Pixel coordinate grounding data
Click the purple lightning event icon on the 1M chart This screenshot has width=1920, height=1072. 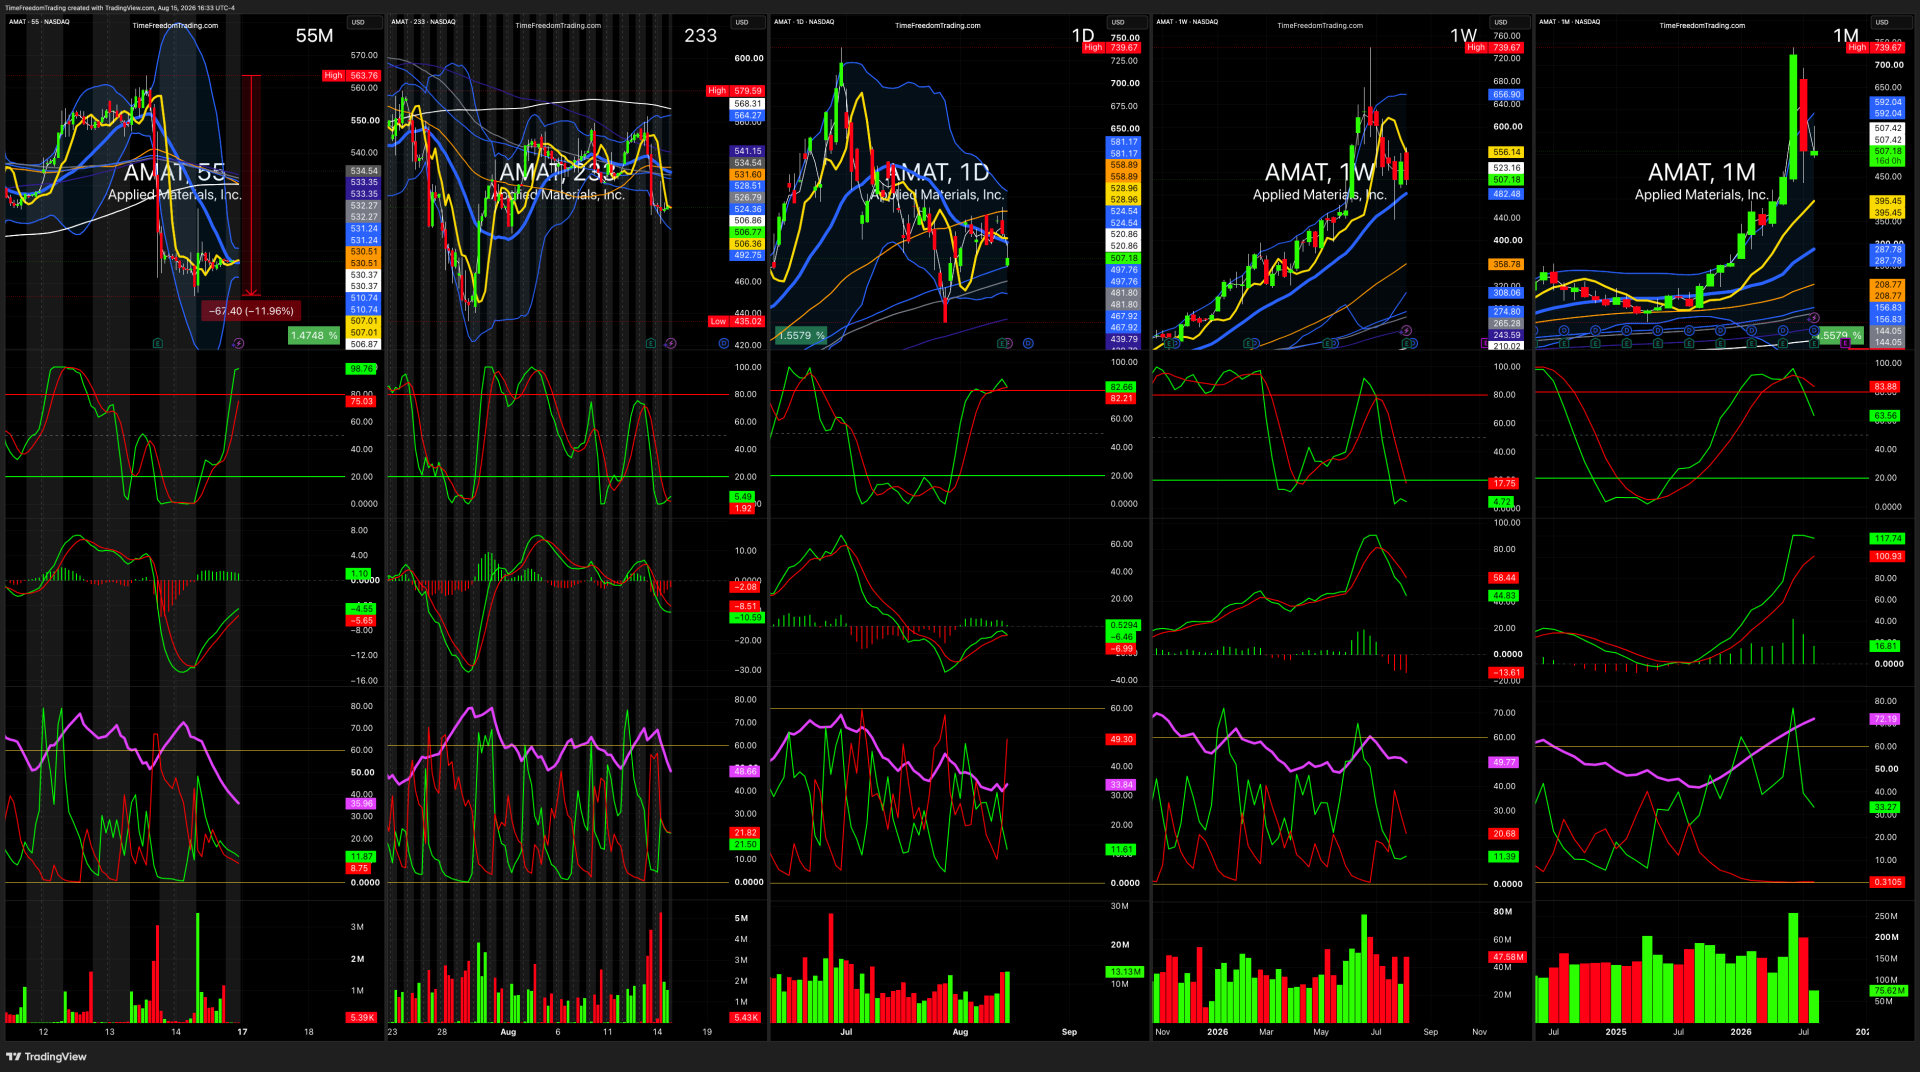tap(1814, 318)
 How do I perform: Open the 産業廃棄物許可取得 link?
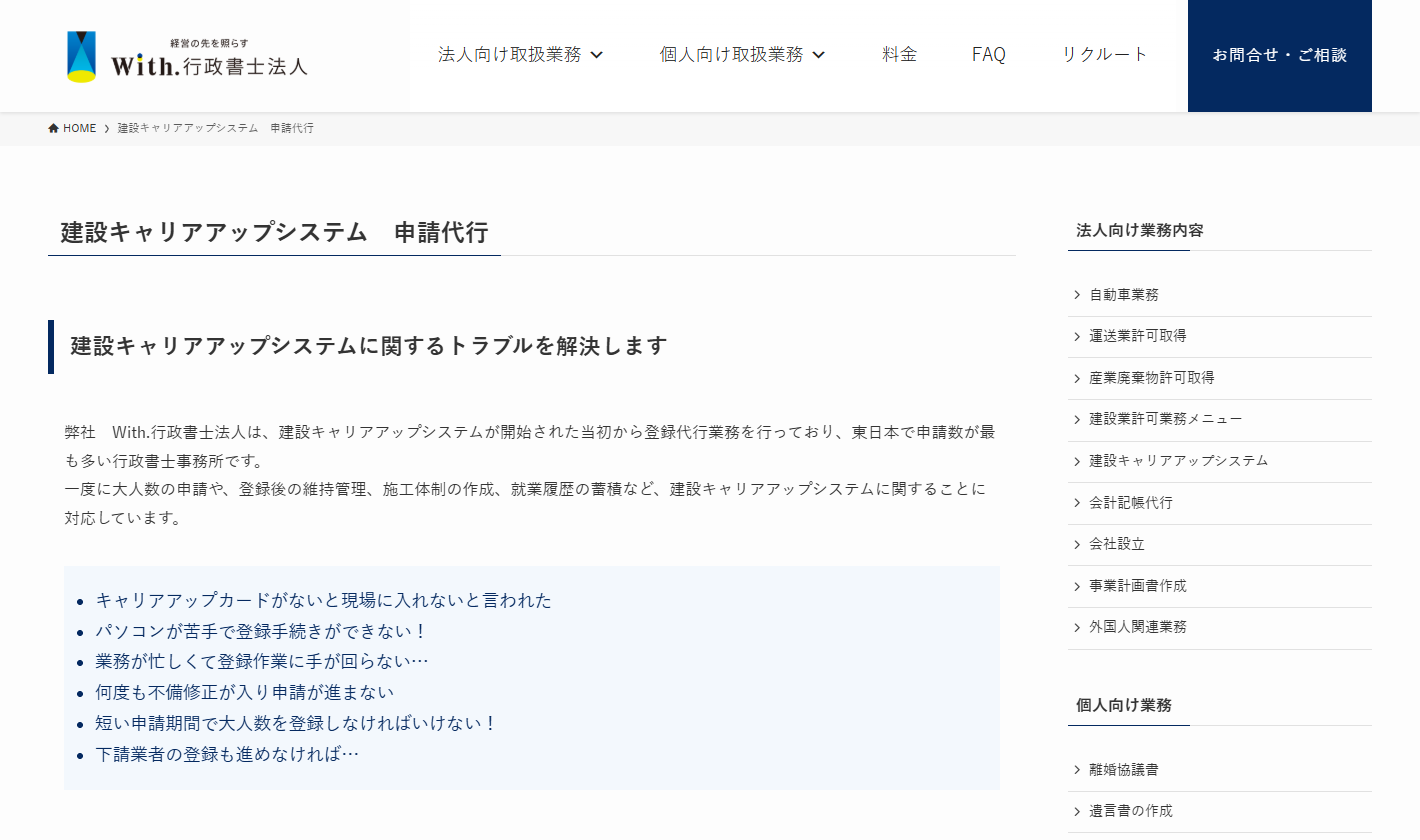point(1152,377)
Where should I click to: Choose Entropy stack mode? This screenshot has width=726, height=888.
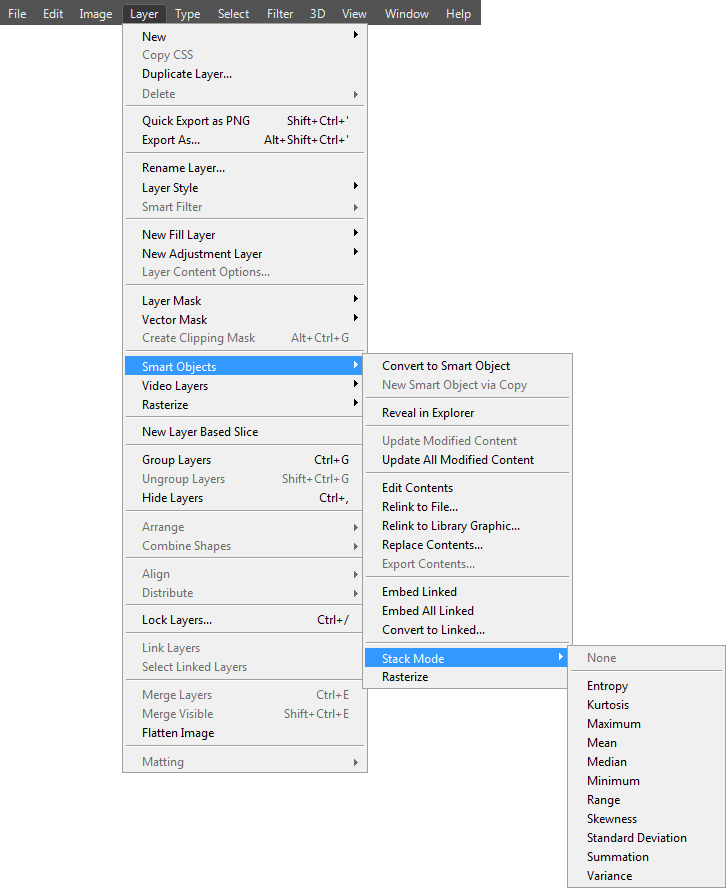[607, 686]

**About this task:**
Leave out the pictures, and retype exactly the lines from the one containing "Where should I" through the final line of the data.

**Result:**
Where should I click to: Choose Entropy stack mode? This screenshot has width=726, height=888.
[607, 686]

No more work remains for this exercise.